■ **Source document**:
====================
Related Publication: Audiological monitoring in Swiss childhood cancer patients
PanCareLIFE partners at UNIBE have published the results of their work on ‘Audiological monitoring in Swiss childhood cancer patients’ in Pediatric Blood & Cancer (A. Weiss et al. 2017;e26877, https://doi.org/10.1002/pbc.26877).
Abstract Background: Full audiological monitoring is the best strategy to detect hearing loss early and to provide timely intervention in the absence of a clinical method of otoprotection. Full monitoring requires audiological evaluation before, and then during and after ototoxic cancer treatment. In a worldwide context of monitoring protocols that vary substantially, we analyzed the audiological monitoring of childhood cancer patients over the last decade across treatment centers in Switzerland.
Procedure: We retrospectively searched for audiological evaluations in all nine Swiss Pediatric Oncology Centers. We analyzed proportions of patients who had audiological monitoring and described type and timing of monitoring. We determined predictors of audiological monitoring using multivariable logistic regression and described time trends.
====================
[Saved data entries]
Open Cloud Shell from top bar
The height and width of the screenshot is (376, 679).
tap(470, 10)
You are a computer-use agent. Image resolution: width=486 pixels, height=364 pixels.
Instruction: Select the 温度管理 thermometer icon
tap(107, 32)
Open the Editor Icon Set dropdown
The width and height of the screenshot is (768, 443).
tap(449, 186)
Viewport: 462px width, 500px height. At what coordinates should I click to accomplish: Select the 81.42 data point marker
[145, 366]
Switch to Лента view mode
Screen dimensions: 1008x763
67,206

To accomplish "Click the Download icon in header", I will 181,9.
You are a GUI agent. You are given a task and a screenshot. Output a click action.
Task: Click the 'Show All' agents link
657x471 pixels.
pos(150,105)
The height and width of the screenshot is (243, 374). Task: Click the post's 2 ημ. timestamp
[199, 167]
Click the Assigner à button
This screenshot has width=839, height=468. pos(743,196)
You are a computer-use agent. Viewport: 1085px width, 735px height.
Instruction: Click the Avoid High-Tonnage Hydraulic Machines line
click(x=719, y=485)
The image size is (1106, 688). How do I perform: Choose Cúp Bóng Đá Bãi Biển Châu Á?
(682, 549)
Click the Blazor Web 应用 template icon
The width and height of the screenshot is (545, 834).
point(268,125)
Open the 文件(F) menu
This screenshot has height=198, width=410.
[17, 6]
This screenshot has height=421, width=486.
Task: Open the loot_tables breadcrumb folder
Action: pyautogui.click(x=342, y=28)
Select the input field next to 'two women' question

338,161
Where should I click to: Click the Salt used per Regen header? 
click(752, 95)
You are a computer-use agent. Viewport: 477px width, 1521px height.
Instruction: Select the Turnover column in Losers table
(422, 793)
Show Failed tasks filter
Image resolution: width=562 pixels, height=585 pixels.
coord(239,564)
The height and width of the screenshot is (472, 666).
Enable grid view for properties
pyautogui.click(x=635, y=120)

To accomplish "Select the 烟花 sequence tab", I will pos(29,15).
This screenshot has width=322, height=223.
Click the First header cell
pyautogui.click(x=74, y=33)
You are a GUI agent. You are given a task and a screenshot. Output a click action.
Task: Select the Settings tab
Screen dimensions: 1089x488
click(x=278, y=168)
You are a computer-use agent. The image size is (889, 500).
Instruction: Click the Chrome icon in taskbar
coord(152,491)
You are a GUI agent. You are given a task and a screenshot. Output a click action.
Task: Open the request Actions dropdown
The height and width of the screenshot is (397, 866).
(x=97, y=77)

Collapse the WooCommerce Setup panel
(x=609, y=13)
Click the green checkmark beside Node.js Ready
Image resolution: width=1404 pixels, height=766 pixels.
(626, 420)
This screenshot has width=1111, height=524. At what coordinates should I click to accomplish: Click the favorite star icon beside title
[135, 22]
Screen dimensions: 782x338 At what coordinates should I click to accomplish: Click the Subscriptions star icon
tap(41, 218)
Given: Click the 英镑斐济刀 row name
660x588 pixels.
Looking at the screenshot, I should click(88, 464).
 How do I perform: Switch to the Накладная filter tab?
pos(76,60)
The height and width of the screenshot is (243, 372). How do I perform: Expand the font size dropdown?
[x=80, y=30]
====================
■ **Work to complete**:
Pick up the summary of the study on hearing checks in Swiss childhood cancer patients after its last sentence and keep writing it.

■ **Answer for the task**:
Results: We included 185 patients from the Swiss Childhood Cancer Registry diagnosed from 2005 to 2013 who had platinum chemotherapy and/or cranial radiation ≥30 Gray and who were alive at time of study. Less than half of children, 43%, had full audiological monitoring (before, during, and after treatment), while 72% were tested after cancer treatment. Nonstudy patients were less likely to have had monitoring in all phases of cancer treatment. Patients who received treatment with cisplatin or both platinum chemotherapy and cranial radiation were more likely to have had monitoring after treatment. Monitoring during and after treatment increased over the study period, but monitoring before treatment was insufficient in all time periods.
Conclusions: Our population-based study indicates that audiological monitoring is insufficient in Switzerland, particularly for nonstudy patients. Clinicians must become more aware of the importance of full audiological monitoring.